Works with any input type. If your key column is of type text, provide something like '{foo,bar,baz}'::text[].
Detailed explanation:
PostgreSQL unnest() with element number

Just because it is so difficult to find and it has to be spread: in mySQL this can be done much simpler, but I don't know if it works in other SQL.
SELECT * FROM `comments`
WHERE `comments`.`id` IN ('12','5','3','17')
ORDER BY FIELD(`comments`.`id`,'12','5','3','17')
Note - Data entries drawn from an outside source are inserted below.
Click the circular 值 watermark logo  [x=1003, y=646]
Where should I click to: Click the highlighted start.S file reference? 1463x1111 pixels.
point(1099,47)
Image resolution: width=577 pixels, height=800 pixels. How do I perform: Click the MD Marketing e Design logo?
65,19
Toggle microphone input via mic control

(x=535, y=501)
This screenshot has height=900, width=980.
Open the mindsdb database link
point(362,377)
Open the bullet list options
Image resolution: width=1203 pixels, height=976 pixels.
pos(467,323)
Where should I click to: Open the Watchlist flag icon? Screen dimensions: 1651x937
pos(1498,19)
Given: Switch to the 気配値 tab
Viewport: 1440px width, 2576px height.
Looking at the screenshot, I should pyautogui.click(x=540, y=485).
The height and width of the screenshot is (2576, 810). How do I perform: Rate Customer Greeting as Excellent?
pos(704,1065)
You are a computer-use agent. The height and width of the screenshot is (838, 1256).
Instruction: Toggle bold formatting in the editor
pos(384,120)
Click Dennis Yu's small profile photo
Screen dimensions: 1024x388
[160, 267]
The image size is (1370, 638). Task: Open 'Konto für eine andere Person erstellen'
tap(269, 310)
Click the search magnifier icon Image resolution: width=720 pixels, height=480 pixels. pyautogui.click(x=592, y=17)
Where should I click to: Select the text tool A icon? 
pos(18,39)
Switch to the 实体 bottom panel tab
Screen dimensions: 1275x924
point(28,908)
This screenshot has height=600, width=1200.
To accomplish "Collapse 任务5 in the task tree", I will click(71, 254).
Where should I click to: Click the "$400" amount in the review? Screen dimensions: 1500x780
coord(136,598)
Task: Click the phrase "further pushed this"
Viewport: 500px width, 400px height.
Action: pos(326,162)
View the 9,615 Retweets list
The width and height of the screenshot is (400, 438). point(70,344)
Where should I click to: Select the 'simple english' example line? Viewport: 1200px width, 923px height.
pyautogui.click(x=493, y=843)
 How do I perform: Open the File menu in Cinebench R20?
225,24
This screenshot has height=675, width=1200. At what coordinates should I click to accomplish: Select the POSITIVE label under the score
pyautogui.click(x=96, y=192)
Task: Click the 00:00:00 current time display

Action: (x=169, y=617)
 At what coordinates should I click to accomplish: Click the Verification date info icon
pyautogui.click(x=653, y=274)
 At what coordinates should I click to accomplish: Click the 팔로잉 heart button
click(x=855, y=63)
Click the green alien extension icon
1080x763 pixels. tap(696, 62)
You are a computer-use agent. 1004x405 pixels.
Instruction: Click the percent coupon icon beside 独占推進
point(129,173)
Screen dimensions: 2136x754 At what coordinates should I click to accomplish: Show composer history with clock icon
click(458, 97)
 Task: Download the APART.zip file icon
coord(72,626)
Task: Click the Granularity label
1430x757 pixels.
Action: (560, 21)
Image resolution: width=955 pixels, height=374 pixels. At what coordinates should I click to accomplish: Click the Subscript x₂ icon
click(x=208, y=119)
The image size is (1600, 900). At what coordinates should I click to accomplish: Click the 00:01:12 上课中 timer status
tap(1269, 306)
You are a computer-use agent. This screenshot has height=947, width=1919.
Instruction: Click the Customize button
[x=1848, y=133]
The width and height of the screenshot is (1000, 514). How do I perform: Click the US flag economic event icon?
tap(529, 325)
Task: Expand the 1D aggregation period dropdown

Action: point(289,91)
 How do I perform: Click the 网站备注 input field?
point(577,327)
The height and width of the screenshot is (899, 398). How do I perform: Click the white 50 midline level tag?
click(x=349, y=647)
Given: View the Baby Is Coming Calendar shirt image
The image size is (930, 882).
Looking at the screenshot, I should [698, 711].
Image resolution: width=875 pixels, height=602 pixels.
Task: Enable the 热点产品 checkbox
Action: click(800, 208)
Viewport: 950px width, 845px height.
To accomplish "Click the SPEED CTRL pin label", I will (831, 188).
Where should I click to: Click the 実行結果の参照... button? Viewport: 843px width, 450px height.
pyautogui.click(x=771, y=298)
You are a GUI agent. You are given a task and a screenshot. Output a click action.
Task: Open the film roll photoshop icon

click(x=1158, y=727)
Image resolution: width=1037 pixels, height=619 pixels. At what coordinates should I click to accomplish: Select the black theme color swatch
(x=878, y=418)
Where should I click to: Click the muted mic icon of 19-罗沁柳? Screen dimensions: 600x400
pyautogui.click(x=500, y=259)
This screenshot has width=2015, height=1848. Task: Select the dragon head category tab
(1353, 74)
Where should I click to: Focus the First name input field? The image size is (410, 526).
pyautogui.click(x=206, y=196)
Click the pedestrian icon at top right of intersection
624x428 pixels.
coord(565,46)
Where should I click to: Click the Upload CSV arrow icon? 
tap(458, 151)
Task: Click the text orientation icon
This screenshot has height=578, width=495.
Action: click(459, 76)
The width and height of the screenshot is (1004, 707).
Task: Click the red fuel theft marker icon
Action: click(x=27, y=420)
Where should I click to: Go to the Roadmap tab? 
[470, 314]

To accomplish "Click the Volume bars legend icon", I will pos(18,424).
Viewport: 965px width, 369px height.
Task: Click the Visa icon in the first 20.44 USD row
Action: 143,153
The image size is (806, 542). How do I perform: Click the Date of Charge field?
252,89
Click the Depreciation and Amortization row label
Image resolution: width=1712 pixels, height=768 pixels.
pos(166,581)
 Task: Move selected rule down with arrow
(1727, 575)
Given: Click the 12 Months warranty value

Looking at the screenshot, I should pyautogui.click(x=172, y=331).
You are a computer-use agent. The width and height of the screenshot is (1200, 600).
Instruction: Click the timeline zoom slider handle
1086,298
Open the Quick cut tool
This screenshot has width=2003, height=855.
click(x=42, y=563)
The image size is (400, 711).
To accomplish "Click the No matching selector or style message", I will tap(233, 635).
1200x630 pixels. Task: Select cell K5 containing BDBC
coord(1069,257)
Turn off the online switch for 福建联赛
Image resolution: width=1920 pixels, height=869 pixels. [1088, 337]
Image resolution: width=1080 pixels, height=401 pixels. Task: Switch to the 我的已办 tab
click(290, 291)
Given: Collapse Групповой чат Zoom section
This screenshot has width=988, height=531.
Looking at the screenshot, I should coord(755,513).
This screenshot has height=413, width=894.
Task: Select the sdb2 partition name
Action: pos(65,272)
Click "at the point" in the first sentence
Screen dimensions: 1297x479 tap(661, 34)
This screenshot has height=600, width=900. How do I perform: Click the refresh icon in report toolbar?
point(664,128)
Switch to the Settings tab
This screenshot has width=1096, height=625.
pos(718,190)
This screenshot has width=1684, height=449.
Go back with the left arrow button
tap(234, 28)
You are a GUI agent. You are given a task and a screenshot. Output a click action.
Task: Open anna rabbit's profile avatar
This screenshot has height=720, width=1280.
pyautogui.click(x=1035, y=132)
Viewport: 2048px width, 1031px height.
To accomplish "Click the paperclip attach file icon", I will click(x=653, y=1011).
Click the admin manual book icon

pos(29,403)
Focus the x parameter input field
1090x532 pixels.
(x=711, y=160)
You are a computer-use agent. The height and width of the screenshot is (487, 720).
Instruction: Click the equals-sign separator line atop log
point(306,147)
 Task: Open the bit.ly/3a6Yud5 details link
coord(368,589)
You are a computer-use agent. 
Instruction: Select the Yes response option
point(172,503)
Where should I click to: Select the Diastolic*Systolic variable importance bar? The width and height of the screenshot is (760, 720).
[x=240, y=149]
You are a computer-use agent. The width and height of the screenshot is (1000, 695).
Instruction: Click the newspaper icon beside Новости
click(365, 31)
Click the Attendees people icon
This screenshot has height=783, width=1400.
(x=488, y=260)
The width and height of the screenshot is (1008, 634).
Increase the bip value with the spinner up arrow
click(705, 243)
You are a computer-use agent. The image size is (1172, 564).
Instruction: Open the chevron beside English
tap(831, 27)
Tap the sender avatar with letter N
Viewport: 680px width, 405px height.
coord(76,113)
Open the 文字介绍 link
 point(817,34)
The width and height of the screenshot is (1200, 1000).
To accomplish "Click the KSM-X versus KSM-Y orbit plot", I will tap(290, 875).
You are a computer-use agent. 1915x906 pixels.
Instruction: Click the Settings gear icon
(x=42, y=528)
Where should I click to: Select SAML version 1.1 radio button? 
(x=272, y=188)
With Postgres 9.4 this can be done a bit shorter:
select c.*
from comments c
join (
select *
from unnest(array[43,47,42]) with ordinality
) as x (id, ordering) on c.id = x.id
order by x.ordering;
Or a bit more compact without a derived table:
select c.*
from comments c
join unnest(array[43,47,42]) with ordinality as x (id, ordering)
on c.id = x.id
order by x.ordering
Removing the need to manually assign/maintain a position to each value.
With Postgres 9.6 this can be done using array_position():
with x (id_list) as (
values (array[42,48,43])
)
select c.*
from comments c, x
where id = any (x.id_list)
order by array_position(x.id_list, c.id);
The CTE is used so that the list of values only needs to be specified once. If that is not important this can also be written as:
select c.*
from comments c
where id in (42,48,43)
order by array_position(array[42,48,43], c.id);

I think this way is better :
SELECT * FROM "comments" WHERE ("comments"."id" IN (1,3,2,4))
ORDER BY id=1 DESC, id=3 DESC, id=2 DESC, id=4 DESC

Another way to do it in Postgres would be to use the idx function.
SELECT *
FROM comments
ORDER BY idx(array[1,3,2,4], comments.id)
Don't forget to create the idx function first, as described here: http://wiki.postgresql.org/wiki/Array_Index

In Postgresql:
select *
from comments
where id in (1,3,2,4)
order by position(id::text in '1,3,2,4')

On researching this some more I found this solution:
SELECT * FROM "comments" WHERE ("comments"."id" IN (1,3,2,4))
ORDER BY CASE "comments"."id"
WHEN 1 THEN 1
WHEN 3 THEN 2
WHEN 2 THEN 3
WHEN 4 THEN 4
END
However this seems rather verbose and might have performance issues with large datasets.
Can anyone comment on these issues?

To do this, I think you should probably have an additional "ORDER" table which defines the mapping of IDs to order (effectively doing what your response to your own question said), which you can then use as an additional column on your select which you can then sort on.
In that way, you explicitly describe the ordering you desire in the database, where it should be.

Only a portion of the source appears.